### GOALS
• a. According to the build instructions, which flag is the only one specific to MLGO?
• b. Update the passage of the build instructions starting with "export LLVM_INSTALLDIR_RELEASE=$LLVM_INSTALLDIR-release" and going on through "TENSORFLOW_C_LIB_PATH used earlier.", replacing "install-distribution-stripped" with "install-distribution".

### GIVEN TEXT

Deploying and using the new policy

We need to build the ‘release’ mode of the compiler. Currently, that means overwritting the model in llvm/lib/Analysis/models/inliner.

cd $LLVM_SRCDIR
rm -rf llvm/lib/Analysis/models/inliner/*
cp -rf $OUTPUT_DIR/saved_policy/* llvm/lib/Analysis/models/inliner/

Setup the release build:

mkdir build-release
cd build-release
cmake -G Ninja \
  -DLLVM_ENABLE_LTO=OFF \
  -DLINUX_x86_64-unknown-linux-gnu_SYSROOT=${SYSROOT_DIR}/linux-x64 \
  -DLINUX_aarch64-unknown-linux-gnu_SYSROOT=${SYSROOT_DIR}/linux-arm64 \
  -DFUCHSIA_SDK=${IDK_DIR} \
  -DCMAKE_INSTALL_PREFIX= \
  -DTENSORFLOW_AOT_PATH=${TENSORFLOW_AOT_PATH} \
  -C ${LLVM_SRCDIR}/clang/cmake/caches/Fuchsia-stage2.cmake \
  ${LLVM_SRCDIR}/llvm

export LLVM_INSTALLDIR_RELEASE=$LLVM_INSTALLDIR-release
ninja distribution
DESTDIR=${LLVM_INSTALLDIR_RELEASE} ninja install-distribution-stripped
cp ${FUCHSIA_SRCDIR}/prebuilt/third_party/clang/linux-x64/lib/runtime.json ${LLVM_INSTALLDIR_RELEASE}/lib/runtime.json

NOTE: The only flag specific to MLGO is TENSORFLOW_AOT_PATH, which replaces TENSORFLOW_C_LIB_PATH used earlier.

### DATASET
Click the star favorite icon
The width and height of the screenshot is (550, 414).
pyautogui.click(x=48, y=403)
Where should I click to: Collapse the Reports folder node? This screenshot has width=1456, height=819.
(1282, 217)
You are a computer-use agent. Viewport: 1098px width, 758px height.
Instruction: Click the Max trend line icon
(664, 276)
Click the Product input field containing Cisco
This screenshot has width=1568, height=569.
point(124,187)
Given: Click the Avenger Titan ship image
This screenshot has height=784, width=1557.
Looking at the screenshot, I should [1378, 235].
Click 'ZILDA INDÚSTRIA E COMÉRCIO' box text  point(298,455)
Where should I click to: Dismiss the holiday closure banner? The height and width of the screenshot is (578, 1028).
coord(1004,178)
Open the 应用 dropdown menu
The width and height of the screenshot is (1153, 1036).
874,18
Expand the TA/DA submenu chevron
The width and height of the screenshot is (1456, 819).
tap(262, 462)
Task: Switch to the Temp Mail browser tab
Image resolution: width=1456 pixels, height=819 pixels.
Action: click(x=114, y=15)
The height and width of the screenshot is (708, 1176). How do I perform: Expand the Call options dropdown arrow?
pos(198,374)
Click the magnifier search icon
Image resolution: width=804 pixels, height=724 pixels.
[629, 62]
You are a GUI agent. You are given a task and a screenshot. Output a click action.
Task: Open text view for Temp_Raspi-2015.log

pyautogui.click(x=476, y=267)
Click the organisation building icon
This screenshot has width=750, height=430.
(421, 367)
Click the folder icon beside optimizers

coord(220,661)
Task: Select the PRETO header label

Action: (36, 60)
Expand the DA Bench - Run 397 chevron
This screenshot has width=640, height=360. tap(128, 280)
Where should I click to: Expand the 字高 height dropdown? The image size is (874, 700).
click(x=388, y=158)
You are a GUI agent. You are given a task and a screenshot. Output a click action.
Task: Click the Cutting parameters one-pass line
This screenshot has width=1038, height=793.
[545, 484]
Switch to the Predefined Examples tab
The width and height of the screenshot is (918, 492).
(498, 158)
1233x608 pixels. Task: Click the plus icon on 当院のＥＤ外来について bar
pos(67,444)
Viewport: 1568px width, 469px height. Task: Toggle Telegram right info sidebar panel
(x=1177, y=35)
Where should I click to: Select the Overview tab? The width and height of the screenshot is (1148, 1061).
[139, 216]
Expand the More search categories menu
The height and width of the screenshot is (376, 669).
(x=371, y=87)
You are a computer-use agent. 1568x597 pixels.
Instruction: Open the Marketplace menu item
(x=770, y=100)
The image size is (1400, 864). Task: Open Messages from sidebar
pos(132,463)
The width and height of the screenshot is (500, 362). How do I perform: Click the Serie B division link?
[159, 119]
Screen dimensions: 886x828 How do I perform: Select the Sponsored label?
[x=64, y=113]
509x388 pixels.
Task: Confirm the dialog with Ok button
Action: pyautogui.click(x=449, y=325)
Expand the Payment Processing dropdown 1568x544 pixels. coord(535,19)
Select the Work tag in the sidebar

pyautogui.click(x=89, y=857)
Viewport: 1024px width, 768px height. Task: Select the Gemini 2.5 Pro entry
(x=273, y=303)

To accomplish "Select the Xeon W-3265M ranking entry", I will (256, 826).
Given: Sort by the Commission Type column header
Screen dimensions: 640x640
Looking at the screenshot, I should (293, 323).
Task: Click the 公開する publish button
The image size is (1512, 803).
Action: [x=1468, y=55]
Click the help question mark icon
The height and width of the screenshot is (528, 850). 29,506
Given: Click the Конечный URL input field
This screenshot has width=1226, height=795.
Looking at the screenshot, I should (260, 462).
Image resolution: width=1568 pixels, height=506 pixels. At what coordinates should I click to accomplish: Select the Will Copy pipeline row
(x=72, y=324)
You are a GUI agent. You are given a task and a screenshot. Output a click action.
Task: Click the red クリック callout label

### TASK RESPONSES
• a. TENSORFLOW_AOT_PATH

• b.
export LLVM_INSTALLDIR_RELEASE=$LLVM_INSTALLDIR-release
ninja distribution
DESTDIR=${LLVM_INSTALLDIR_RELEASE} ninja install-distribution
cp ${FUCHSIA_SRCDIR}/prebuilt/third_party/clang/linux-x64/lib/runtime.json ${LLVM_INSTALLDIR_RELEASE}/lib/runtime.json

NOTE: The only flag specific to MLGO is TENSORFLOW_AOT_PATH, which replaces TENSORFLOW_C_LIB_PATH used earlier.